Welcoming visitors with this signature catchphrase, Jose and Sons has been pushing the envelope of accepted Southern and Mexican cuisine since its opening over five years ago. With a novel menu that infuses its rich Mexican heritage with the southern homestyle cuisine of North Carolina, this restaurant cannot be defined by any pre-existing labels.

The Ibarra family has been serving the Raleigh neighborhood for over 20 years with multiple restaurants featuring a variety of Tex-Mex specialties. But when chef Oscar Diaz took charge of the culinary direction at the restaurant Jibarra, a rebranding was inevitable.

A self-described transient, Chef Diaz has lived all around the United States, as he spread from his Chicago roots to compose a classical French training at highly acclaimed restaurants in Las Vegas and Los Angeles. During his time in these cities, he was a “chameleon”, serving the locality with their predetermined preferential. It was when he decided to move to Raleigh, NC, that he found a true home. This was the place that gave him a platform to deliver a menu with both the comfort of the Southern cuisine long relished in the community and the diverse flavors of the authentic Mexican food he and the Ibarra family had grown up with.

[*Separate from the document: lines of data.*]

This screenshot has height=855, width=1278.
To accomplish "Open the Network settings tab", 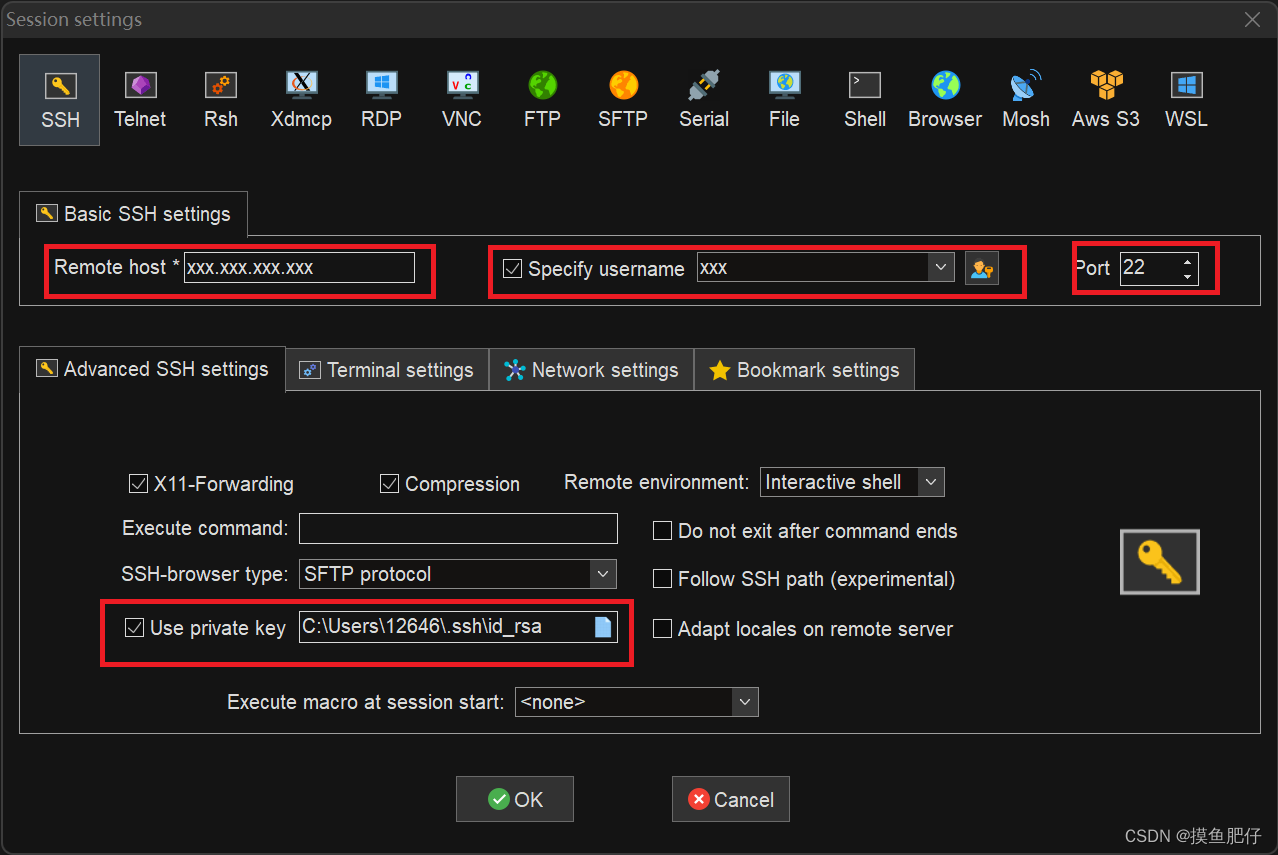I will (x=591, y=370).
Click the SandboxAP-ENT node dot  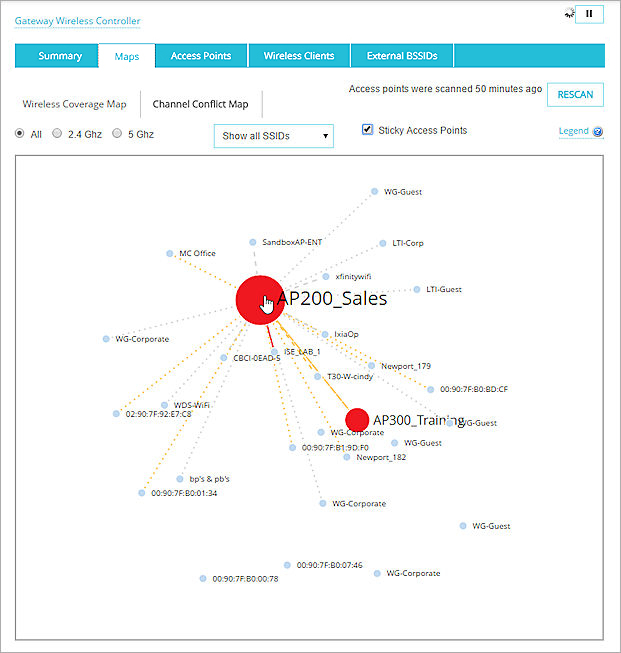(253, 242)
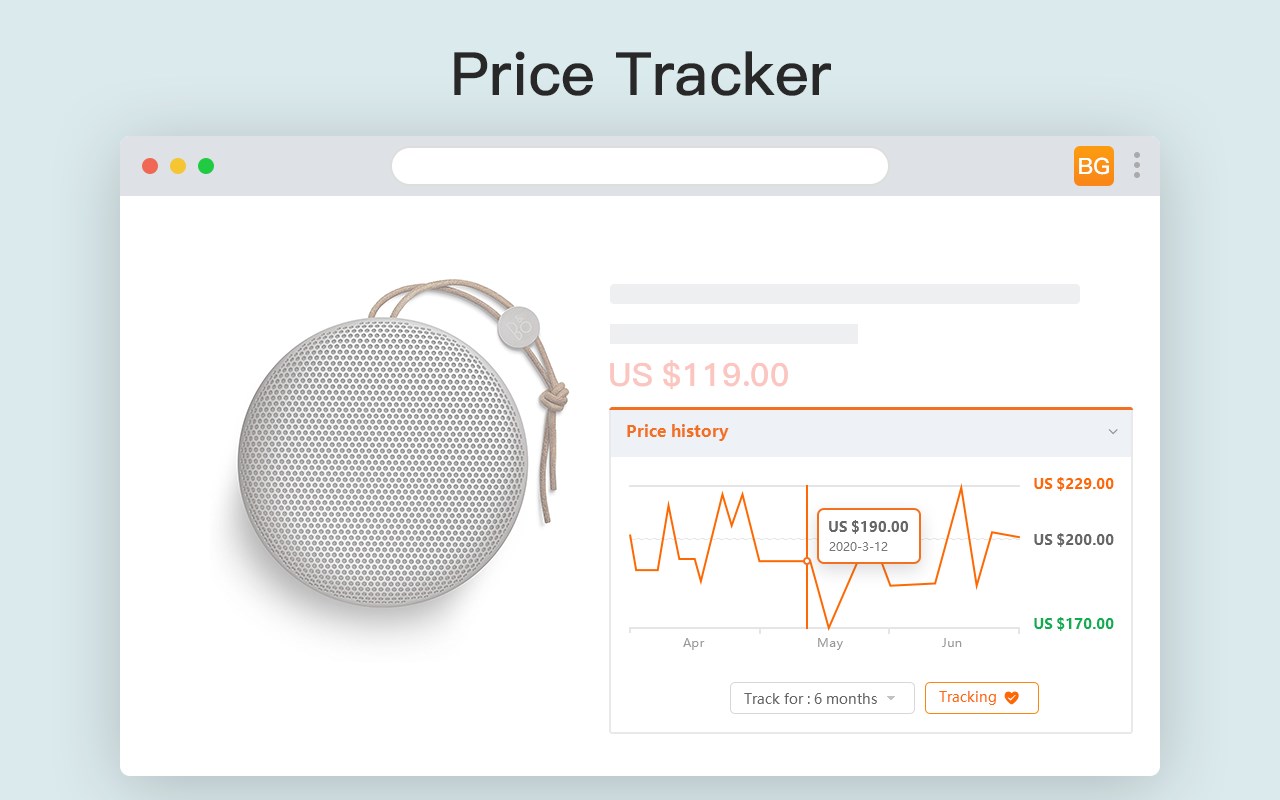Click the heart icon in Tracking button
This screenshot has height=800, width=1280.
[1011, 698]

Chef Diaz has never tried to claim he’s a Southern man. He looks upon landscape with fresh eyes, uplifting the routine set into the southern Mexican food industry. While exploring quintessential Southern food, he found himself looking at familiar ingredients and values. The staples of corn, beef, pork, and cheese paved the way for him to see the parallels between dishes such as pulled pork,cochinita pibil,grits, and masa. The availability of year-round fresh produce inspired him to not just serve his personal style of food, but to instead orient his menu offerings to complement the local agriculture. A visit to Jose and Sons showcases the distinct journey of flavors, history, and culture carefully crafted by Chef Diaz through his homestyle dishes to integrate his familial cooking with his new Southern community.

For many, food is nostalgic; it bridges the past and present. For the Ibarra family and Oscar Diaz, this restaurant is the embodiment of their passion for their history and their home. Instead of blindly following the aged “telephone” routine of Mexican food in Raleigh, they have let their food speak for itself. The Ibarras and Chef Diaz have shown that the soul-satisfying food of the South serves as more than just a culinary genre; it is a representation of home for its hard-working residents.

With the opening of The Cortez, a seafood restaurant also helmed by Chef Diaz and the Ibarra brothers, it is clear that the refusal to define their restaurants is what has cemented their success in the Raleigh restaurant scene. By pushing past traditional stereotypes with their representation of the modern South, Jose and Sons has not only shown how food can exist outside a confined habitual model, but also how a menu can truly be “Hecho en Raleigh”.